AR: A complex question to answer, but what I can say is that, for myself, there is no separation between the spiritual and the material. My belief in a sentient universe informs all of my decisions, including how I choose to live, and what I choose to publish and to write. I believe the cosmos is vibrant and alive, and I see myself as only one cell in an infinite and incandescent array of life-forms, no more nor less valuable than any other. Life, approached in this way, engenders a sense of humility whilst also expanding one’s sense of self; everything is understood to be precious.
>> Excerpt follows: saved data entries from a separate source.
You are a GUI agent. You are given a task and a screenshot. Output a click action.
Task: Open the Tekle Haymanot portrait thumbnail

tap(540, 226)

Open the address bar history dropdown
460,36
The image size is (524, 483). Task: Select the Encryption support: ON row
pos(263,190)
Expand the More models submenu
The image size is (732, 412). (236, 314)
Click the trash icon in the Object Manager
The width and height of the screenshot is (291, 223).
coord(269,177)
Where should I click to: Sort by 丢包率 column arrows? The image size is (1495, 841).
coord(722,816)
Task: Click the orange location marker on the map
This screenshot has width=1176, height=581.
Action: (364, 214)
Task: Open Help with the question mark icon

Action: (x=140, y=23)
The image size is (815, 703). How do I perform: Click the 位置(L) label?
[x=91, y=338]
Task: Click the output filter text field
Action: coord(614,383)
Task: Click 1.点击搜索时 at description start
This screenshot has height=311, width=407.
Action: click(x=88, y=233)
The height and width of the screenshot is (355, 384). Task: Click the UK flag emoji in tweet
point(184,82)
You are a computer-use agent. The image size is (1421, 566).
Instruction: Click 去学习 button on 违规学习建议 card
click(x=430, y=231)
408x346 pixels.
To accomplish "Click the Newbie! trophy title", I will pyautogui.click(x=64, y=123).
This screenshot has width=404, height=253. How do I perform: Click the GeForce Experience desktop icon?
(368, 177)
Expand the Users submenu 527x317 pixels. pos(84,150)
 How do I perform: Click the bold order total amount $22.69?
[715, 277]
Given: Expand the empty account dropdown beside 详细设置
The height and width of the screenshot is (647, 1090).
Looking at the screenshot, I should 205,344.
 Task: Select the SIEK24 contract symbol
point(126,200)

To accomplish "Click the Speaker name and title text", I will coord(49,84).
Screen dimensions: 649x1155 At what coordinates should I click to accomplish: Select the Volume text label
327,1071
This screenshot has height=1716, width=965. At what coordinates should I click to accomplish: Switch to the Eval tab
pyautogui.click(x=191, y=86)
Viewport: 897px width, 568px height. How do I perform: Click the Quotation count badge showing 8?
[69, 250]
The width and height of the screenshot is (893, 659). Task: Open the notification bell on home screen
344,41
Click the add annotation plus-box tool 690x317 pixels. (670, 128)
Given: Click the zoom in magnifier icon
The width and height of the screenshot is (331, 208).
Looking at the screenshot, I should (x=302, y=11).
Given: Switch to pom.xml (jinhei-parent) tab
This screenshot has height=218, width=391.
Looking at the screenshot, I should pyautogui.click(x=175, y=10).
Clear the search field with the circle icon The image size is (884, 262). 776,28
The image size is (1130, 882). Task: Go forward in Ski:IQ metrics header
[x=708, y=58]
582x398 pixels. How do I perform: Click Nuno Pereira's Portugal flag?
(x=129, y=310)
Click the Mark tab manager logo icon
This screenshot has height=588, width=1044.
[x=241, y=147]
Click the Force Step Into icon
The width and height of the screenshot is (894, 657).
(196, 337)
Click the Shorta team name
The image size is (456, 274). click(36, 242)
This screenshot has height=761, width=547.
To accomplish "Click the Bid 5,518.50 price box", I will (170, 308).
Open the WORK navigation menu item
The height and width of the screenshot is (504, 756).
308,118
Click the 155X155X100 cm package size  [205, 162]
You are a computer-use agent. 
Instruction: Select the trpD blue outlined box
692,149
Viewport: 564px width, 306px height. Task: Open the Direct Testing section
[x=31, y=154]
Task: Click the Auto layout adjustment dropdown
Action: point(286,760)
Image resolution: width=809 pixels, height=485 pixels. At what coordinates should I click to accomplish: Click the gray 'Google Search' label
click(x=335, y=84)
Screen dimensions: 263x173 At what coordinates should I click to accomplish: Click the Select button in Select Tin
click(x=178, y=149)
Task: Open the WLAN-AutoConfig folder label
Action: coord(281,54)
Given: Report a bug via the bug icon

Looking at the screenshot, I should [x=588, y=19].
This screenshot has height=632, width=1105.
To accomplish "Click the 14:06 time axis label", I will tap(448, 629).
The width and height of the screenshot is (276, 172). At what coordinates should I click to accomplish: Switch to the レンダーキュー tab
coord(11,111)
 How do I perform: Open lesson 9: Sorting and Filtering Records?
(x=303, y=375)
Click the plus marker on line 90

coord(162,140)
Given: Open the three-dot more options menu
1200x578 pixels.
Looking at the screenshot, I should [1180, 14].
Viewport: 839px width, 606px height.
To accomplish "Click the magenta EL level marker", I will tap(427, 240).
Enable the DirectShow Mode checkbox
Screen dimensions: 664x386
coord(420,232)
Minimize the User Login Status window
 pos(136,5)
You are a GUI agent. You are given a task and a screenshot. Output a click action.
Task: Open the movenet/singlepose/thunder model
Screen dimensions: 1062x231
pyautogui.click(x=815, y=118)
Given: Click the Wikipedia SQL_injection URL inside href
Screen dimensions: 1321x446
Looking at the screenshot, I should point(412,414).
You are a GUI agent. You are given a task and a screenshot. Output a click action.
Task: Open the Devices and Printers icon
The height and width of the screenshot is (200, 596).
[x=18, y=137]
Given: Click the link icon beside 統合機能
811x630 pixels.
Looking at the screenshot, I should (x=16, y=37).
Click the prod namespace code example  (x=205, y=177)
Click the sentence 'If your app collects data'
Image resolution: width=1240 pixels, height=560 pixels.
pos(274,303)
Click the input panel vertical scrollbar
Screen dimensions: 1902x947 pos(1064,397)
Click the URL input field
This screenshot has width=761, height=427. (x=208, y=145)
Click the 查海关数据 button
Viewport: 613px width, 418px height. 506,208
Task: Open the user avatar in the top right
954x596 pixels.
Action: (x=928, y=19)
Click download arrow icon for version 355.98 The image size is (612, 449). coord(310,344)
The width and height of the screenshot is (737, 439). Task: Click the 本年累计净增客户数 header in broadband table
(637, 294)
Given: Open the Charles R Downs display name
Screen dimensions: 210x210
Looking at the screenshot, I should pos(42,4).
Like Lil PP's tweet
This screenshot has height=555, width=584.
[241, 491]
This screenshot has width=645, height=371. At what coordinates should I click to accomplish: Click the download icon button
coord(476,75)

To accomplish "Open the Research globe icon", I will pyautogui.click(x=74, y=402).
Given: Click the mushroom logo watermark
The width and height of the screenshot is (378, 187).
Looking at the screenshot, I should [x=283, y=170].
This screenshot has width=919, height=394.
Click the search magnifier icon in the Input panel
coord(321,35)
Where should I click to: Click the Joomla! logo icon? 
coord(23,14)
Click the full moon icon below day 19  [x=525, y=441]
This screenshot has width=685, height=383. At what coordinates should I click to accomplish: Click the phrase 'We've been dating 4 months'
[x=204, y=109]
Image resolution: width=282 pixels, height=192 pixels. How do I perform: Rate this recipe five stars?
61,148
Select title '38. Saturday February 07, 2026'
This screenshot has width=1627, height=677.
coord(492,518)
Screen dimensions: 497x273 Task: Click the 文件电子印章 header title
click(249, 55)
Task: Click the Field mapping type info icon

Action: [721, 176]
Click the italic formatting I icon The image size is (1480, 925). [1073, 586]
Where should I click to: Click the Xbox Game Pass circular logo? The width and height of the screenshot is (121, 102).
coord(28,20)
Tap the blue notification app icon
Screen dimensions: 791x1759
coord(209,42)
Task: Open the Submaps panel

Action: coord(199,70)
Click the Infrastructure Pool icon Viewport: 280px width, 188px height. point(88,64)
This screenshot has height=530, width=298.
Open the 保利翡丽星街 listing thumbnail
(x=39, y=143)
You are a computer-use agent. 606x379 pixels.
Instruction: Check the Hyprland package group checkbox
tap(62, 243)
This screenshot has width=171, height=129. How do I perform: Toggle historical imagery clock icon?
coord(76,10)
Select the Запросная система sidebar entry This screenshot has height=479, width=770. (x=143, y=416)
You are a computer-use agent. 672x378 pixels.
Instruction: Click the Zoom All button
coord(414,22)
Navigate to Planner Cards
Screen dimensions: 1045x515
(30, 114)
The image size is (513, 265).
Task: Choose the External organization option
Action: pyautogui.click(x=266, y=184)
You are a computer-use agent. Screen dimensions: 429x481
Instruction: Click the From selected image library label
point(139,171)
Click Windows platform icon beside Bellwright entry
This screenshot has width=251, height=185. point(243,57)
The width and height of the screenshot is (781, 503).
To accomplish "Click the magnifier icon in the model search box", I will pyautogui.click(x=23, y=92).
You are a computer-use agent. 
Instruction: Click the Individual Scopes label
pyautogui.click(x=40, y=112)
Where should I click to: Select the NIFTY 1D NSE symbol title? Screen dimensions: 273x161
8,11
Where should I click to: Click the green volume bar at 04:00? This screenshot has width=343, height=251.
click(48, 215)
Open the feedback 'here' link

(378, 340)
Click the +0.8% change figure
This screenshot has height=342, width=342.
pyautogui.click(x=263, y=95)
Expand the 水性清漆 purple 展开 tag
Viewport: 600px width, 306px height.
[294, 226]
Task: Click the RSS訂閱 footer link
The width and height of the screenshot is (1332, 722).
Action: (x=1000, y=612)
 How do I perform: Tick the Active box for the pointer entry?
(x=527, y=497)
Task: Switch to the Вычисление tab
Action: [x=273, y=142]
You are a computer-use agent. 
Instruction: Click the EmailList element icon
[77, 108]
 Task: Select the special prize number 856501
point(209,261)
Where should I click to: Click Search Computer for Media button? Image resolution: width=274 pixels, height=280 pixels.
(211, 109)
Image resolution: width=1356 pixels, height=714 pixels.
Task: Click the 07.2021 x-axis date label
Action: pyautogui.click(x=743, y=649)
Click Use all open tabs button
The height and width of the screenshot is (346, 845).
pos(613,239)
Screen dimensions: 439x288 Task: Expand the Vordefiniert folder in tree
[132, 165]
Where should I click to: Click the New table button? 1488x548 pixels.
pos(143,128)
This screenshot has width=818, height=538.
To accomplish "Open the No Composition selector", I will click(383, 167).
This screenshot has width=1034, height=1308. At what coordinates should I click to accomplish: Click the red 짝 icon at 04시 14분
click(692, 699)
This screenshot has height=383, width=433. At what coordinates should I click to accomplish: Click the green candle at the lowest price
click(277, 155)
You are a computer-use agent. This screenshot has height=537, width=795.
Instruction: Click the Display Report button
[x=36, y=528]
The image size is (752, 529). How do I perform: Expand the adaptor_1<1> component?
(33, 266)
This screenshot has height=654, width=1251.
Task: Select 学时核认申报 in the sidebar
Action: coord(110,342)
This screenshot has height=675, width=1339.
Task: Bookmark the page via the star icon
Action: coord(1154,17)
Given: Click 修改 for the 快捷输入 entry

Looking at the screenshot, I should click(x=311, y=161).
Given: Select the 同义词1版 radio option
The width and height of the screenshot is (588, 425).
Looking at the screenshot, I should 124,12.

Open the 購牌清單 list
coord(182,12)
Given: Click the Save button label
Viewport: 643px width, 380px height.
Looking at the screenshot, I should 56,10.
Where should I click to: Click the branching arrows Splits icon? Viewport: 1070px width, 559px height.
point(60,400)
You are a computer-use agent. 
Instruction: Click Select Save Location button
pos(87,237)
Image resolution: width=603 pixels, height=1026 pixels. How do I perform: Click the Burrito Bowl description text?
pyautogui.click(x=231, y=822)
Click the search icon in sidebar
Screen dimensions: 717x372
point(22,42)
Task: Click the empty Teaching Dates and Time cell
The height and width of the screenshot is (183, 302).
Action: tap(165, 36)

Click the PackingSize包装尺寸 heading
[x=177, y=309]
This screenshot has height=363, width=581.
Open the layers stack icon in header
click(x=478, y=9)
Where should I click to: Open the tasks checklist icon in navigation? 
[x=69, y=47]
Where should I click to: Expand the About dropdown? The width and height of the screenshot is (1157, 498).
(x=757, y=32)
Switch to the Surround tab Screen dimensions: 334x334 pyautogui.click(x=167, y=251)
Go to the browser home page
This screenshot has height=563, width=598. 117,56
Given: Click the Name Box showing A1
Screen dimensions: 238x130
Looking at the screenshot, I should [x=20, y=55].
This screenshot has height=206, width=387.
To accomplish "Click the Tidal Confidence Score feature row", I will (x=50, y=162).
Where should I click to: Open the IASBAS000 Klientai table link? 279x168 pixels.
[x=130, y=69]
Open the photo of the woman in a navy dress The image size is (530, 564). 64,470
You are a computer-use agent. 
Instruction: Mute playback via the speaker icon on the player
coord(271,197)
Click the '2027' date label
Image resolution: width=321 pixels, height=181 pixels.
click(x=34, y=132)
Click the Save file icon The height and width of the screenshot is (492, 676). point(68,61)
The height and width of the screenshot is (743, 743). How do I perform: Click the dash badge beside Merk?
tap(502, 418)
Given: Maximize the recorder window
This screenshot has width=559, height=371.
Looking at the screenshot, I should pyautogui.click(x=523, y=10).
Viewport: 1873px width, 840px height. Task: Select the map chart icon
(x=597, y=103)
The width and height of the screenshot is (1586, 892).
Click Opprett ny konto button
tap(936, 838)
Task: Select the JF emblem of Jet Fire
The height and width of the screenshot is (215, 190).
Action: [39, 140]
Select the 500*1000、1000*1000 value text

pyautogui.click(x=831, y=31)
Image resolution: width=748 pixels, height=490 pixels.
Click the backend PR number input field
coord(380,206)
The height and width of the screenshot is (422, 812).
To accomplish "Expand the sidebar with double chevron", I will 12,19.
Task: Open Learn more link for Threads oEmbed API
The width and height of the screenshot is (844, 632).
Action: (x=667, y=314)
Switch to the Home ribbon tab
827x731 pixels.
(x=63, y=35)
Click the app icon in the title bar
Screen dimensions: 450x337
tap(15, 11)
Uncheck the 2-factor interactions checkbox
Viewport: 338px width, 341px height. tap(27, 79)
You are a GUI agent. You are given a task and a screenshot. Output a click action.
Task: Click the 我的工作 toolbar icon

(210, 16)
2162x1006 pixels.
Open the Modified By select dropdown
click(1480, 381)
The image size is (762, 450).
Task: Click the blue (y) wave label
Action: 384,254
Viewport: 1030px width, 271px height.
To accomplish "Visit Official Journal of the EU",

This inclusive worldview or philosophy may have been, at one time, held by much of humanity. Perceiving in this way has deeply enriched my experience of the worlds surrounding me, but it has also made me keenly aware of that which goes unnoticed, or is seen, not as itself, but as a commodity for human use. Hence my concern with shining a light upon this imbalance wherever possible.

AMMD: Corbel Stone Press launched Xylem Books, an imprint of place-themed monographs, a little while back. What else can your readers and subscribers look forward to?

Richardson: We’ve just published the fifth title in our Lign Series: Figured Stones by Paul Prudence. It’s a remarkable  book—what you might call a ‘manual’ of visionary geology.  In September we’ll publish the paperback edition of Canadian metaphysical poet Don Domanski’s Selected Poems, which we released in a beautiful hardcover last year. We’re also thrilled to be working with the incredible Mexican poet Gaspar Orozco and his translator, Ilana Luna, on a Selected Poems. For those wishing to sample what’s to come, we published excerpts from his visionary poem ‘El Libro de los Espejismos / The Book of Mirages’—concerning a peyote ritual in the Chihuahuan desert—in Reliquiae Vol 9 No 1.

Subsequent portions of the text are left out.